DATASET CONTENT Block Start

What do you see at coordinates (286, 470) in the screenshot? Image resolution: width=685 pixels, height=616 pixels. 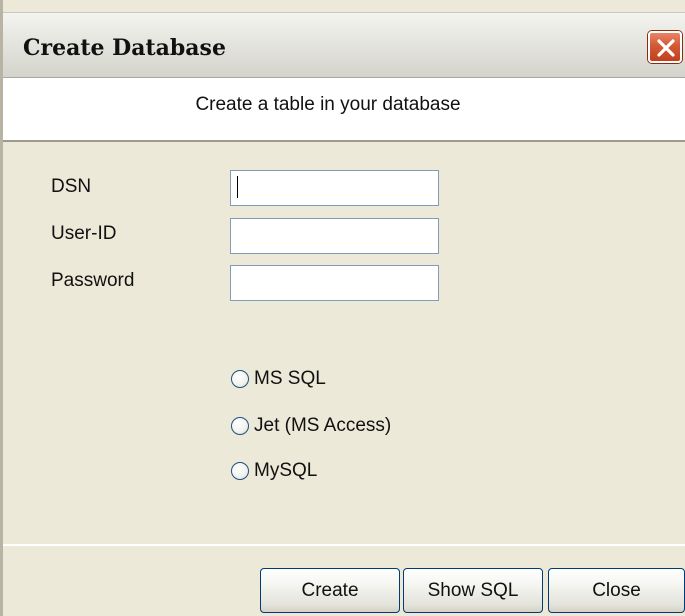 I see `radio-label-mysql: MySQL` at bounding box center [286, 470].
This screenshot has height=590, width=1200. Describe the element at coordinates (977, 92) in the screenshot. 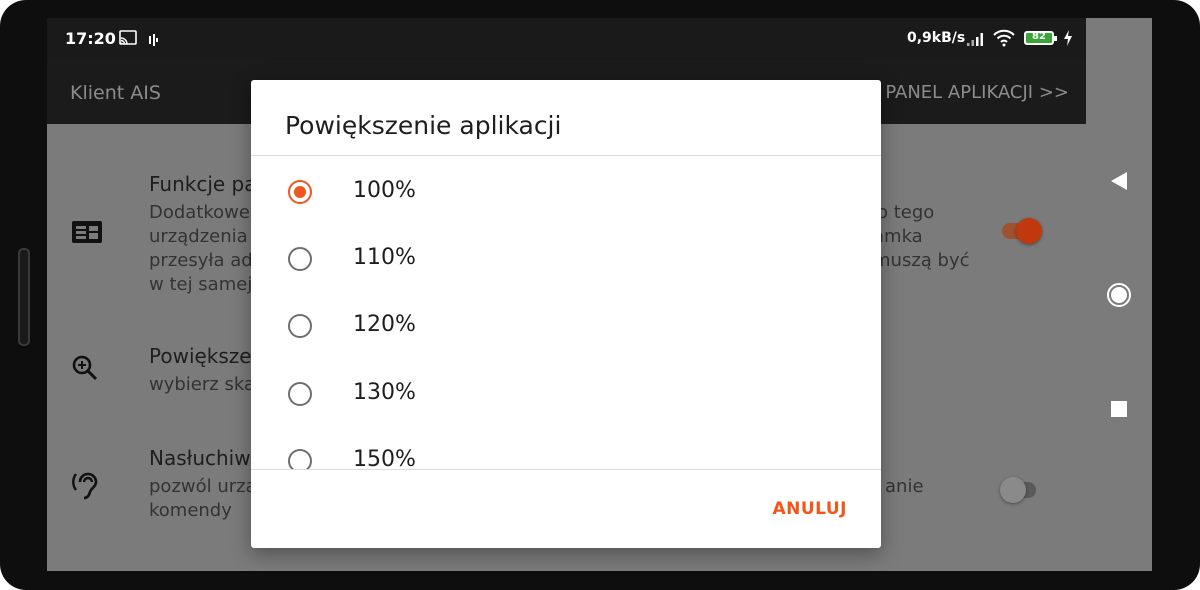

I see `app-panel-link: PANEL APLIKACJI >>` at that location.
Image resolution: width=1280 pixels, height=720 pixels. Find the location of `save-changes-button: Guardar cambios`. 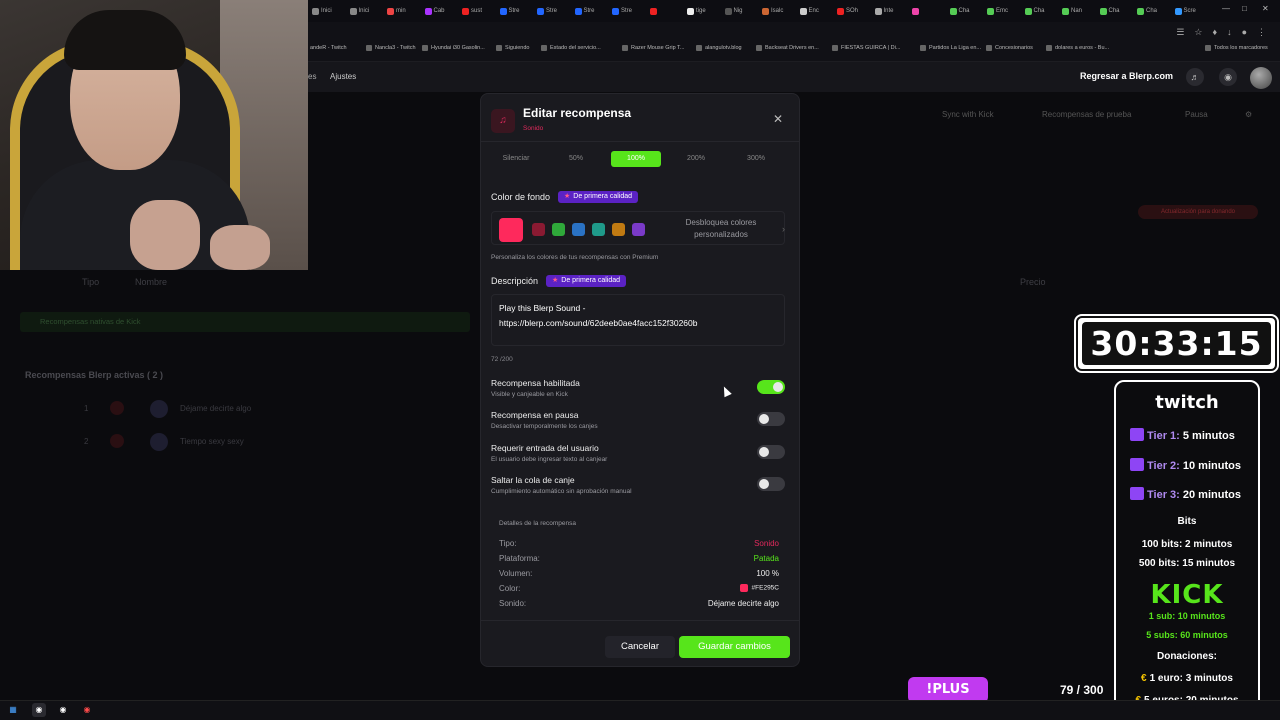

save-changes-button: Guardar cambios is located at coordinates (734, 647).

DATASET CONTENT Block End

● **WHAT IS BEING ASKED**: Can you copy the material again word for word, starting with the line that contains "This screenshot has" and running through the end of the material, with both ends included and the pictures left out?

● **YOUR RESPONSE**:
This screenshot has height=590, width=1200. Describe the element at coordinates (977, 92) in the screenshot. 

I see `app-panel-link: PANEL APLIKACJI >>` at that location.
Image resolution: width=1280 pixels, height=720 pixels. Find the location of `save-changes-button: Guardar cambios`. 

save-changes-button: Guardar cambios is located at coordinates (734, 647).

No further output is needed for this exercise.